ADR 0003: OPQ-P over OPQ-NP¶
Date: 2026-04-21 Status: accepted
Context¶
OPQ (Ge et al., 2013) learns an orthogonal rotation that balances
per-subspace variance before PQ encoding. Orthogonality preserves
inner products, so <q, x> == <Rq, Rx>, and the rest of the search
pipeline is unchanged.
The original paper proposes two variants:
- OPQ-NP (non-parametric). Alternating optimisation: freeze R,
refit the PQ codebooks on
X R; freeze the codebooks, refit R as the orthogonal Procrustes solution. Typically 5-10 outer iterations until convergence. Best reported recall. - OPQ-P (parametric). Assume a centred Gaussian source. The optimal R is the sorted eigenvector matrix of the covariance with a round-robin subspace allocation that spreads high-variance directions across subspaces. One eigendecomposition, no outer loop.

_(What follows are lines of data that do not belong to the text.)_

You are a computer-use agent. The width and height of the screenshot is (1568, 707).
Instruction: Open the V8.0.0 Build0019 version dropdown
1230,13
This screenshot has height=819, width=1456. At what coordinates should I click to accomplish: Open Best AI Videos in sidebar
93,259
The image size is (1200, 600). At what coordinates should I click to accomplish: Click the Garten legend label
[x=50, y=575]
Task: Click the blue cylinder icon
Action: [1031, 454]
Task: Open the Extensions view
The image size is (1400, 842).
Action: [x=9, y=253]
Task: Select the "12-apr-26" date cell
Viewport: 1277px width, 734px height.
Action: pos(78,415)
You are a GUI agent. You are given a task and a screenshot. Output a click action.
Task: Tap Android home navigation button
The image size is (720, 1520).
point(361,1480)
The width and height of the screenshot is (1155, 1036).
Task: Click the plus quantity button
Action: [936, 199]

Faster to fit, slightly lower recall.
On BEIR FIQA (BGE-small, dim=384) measured by us at three M values:
| M | d_sub | PQ baseline | OPQ-P | delta |
|---|---|---|---|---|
| 48 | 8 | 0.553 | 0.656 | +10.3pp |
| 96 | 4 | 0.767 | 0.812 | +4.6pp |
| 192 | 2 | 0.932 | 0.931 | 0 |
Published OPQ-NP numbers on comparable setups report an additional +0.3-0.8 percentage points on top of OPQ-P, at the cost of the iterative fit loop: minutes instead of seconds at N = 100k-1M.
Decision¶
Ship OPQ-P. The flag is use_opq=True on both PQSnapIndex and
IVFPQSnapIndex, defaults to False.
fit_opq_rotation does:
- Centre X (per-chunk, float32 arithmetic; ADR 0005).
- Accumulate
(d, d)covariance in float64 chunks. np.linalg.eighon the(d, d)covariance.- Sort eigenvectors by eigenvalue descending.
- Round-robin to
Msubspaces of sized / M: eigenvectorigoes to subspacei % M. Spreads high-variance directions across subspaces. - Return the stacked column matrix as a
(d, d)float32 rotation.
Consequences¶
fit()stays in the seconds-range for the sizes we target (10k-1M training rows). A library positioned as "laptop-local ANN with predictable latency" would be poorly served by an iterative outer loop that turns fit into a multi-minute job.- We leave 0.3-0.8 pp of recall on the table at configurations
where OPQ already helps. On configurations where OPQ-P gives
zero gain (
d_sub < 4), OPQ-NP also gives zero gain; neither variant has structure to exploit. - The parametric assumption (centred Gaussian source) is violated
on real embeddings, but in the regime where OPQ helps at all
(
d_sub >= 4), OPQ-P captures most of the available gain. - OPQ-NP remains a possible future addition. It would be a
separate fit function, not a flag on
fit_opq_rotation, because its outer loop interleaves with PQ codebook training. If added, it supersedes neither this ADR nor the existinguse_opqsemantics -- it is a strictly additional option. - Anyone tempted to "just add a few iterations" to the current parametric path should know that is not what makes OPQ-NP work. The non-parametric variant also refits the PQ codebooks at each iteration; a rotation-only loop converges to the OPQ-P solution.